By Agnieszka Gautier
During the coldest and darkest months in the Southern Hemisphere, Antarctic sea ice—uninhibited by nearby landmasses—stretches up to 2,000 kilometers (1,200 miles) away from the continent. Its total maximum extent, typically reached in early October, averages about 18.71 million square kilometers (7.22 million square miles), or about twice the size of Canada.
After decades of watching Arctic sea ice extent drop as climate warms, scientists have yet to see Antarctic sea ice set a definitive trend. “Antarctic sea ice has always been a puzzle,” said Sharon Stammerjohn, senior researcher at the Institute of Arctic and Alpine Research (INSTAAR) at the University of Colorado Boulder. Its extents have waxed and waned from lows to highs within a year.
But what happened in the winter of 2023 still shocked scientists.
“It was completely off the rails,” said Ted Scambos, senior researcher with the Cooperative Institute for Research in Environmental Sciences (CIRES).

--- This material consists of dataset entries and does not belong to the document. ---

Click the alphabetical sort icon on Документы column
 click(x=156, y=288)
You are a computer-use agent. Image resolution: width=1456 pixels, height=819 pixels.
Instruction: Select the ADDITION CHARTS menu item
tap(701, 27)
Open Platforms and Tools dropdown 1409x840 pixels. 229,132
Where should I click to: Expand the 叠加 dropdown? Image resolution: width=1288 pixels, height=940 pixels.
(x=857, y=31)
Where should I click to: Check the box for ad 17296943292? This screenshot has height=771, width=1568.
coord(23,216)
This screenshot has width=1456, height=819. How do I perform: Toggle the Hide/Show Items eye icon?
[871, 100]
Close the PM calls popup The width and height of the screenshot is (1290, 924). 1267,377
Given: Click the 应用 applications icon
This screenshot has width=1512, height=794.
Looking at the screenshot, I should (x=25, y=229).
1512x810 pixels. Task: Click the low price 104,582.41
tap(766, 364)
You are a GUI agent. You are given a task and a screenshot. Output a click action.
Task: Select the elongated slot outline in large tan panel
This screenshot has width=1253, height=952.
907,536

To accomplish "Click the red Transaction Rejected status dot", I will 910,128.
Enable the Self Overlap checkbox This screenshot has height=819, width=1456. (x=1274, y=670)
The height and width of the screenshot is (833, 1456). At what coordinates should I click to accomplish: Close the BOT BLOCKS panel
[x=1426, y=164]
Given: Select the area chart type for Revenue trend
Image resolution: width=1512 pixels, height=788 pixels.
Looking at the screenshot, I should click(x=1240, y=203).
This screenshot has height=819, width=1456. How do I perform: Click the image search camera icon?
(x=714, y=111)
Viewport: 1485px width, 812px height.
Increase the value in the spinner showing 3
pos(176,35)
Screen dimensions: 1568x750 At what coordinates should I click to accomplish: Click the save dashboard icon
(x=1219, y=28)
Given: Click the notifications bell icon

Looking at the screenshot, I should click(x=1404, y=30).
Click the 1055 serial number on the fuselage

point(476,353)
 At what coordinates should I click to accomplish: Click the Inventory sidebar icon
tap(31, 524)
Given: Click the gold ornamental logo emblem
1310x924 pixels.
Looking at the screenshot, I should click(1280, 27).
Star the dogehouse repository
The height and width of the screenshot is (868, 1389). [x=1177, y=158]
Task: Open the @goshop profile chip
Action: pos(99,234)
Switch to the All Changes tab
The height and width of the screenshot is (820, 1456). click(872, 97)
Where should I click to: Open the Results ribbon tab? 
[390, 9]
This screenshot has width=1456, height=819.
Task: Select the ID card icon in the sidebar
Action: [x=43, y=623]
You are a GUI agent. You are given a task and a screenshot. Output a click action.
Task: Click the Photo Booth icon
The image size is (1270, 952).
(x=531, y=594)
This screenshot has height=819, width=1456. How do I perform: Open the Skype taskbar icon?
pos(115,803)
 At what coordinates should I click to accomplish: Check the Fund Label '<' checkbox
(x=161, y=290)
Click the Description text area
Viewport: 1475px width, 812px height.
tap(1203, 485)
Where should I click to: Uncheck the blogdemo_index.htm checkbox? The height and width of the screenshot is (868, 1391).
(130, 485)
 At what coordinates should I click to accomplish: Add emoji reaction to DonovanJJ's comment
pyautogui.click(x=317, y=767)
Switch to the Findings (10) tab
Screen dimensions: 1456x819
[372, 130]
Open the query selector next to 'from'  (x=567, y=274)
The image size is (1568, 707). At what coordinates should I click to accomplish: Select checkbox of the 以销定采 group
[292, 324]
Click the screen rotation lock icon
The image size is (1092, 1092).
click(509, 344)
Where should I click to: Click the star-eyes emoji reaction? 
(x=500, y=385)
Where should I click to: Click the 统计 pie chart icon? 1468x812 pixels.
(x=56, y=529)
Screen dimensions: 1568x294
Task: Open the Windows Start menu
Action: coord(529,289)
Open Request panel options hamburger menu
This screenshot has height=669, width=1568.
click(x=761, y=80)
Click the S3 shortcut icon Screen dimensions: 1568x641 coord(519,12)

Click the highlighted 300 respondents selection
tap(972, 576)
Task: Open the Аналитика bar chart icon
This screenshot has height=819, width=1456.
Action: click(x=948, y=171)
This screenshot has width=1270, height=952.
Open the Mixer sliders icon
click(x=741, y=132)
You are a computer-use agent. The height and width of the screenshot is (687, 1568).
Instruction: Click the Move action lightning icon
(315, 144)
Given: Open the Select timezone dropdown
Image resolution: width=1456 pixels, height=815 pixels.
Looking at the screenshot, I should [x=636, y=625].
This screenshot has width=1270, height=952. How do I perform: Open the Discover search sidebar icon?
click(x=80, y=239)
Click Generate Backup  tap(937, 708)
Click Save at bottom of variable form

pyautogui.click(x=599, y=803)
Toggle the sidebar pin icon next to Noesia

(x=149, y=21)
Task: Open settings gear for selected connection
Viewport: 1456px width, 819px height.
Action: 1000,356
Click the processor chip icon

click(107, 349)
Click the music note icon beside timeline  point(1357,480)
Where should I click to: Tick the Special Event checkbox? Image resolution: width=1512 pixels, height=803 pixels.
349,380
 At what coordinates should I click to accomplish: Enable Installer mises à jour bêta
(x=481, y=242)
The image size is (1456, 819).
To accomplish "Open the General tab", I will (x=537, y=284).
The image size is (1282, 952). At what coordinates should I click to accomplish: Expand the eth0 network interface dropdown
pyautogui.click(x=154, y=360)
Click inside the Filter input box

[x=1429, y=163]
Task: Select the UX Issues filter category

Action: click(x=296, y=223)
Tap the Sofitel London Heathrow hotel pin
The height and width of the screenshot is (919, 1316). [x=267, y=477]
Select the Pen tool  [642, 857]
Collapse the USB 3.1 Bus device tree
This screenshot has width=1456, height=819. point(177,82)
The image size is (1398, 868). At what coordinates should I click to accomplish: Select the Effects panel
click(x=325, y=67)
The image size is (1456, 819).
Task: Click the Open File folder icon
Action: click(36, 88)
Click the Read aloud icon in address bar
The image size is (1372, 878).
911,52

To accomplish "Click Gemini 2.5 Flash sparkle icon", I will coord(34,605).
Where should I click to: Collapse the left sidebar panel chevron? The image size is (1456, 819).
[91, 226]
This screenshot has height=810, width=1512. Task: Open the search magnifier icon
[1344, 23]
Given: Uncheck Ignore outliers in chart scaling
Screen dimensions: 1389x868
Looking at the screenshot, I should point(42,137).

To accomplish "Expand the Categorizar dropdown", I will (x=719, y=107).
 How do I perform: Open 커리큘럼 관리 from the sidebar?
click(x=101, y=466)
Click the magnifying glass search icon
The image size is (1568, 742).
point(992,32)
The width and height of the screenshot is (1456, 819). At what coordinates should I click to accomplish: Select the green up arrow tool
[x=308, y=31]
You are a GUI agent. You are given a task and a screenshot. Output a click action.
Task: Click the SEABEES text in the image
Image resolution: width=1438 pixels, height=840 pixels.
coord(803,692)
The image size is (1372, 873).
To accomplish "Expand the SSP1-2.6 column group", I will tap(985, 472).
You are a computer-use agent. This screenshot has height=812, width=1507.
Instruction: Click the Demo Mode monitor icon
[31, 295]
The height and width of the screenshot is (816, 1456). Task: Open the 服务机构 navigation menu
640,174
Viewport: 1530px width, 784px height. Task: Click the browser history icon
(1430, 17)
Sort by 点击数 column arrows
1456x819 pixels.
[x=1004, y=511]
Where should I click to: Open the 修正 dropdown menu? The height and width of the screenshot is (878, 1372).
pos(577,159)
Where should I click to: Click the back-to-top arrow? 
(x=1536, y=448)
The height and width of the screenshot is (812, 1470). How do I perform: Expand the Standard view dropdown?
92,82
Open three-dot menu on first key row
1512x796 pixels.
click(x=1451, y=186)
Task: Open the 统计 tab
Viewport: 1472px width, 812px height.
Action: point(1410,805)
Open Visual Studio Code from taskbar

Throughout the 2023 austral winter, sea ice was far below any previous winter extent in the 45-year satellite record. On September 10, 2023, Antarctic sea ice bottomed out at 1.75 million square kilometers (676,000 square miles) below the 1981 to 2010 average. Sea ice extent also hit a record low in the summer of 2023 for a second year in a row. In fact, 2017, 2018, and 2022 all hit record lows.
Now scientists are eager to know if climate change has finally caught up with Antarctic sea ice. Several recent studies explore that idea using statistical analysis of sea ice extent data from the NASA NSIDC Distributed Active Archive Center (DAAC). Their analyses may also have found the culprit behind the dramatic changes taking place in the Southern Hemisphere: ocean temperatures. The consequences of a warming ocean may stretch far beyond the Antarctic Ice Sheet, which holds enough land ice to sink low-lying coastlines around the world.
Polar opposites
The Arctic Ocean differs from the Southern Ocean surrounding Antarctica in several ways. Land masses fringe the Arctic Ocean, with broad, shallow continental shelves resembling an estuarial system in some locations. Locked in by land masses, Arctic sea ice has limited exchange with the Atlantic and Pacific Oceans. Thick multiyear ice pads its deeper center, but that has been shifting since the 1990s with much thinner ice dominating the Arctic Ocean now. “Arctic sea ice is behaving as we have come to expect,” Stammerjohn said. Sea ice has been steadily receding in step with polar amplification, where the Arctic is warming two to four times the rate of other regions on Earth.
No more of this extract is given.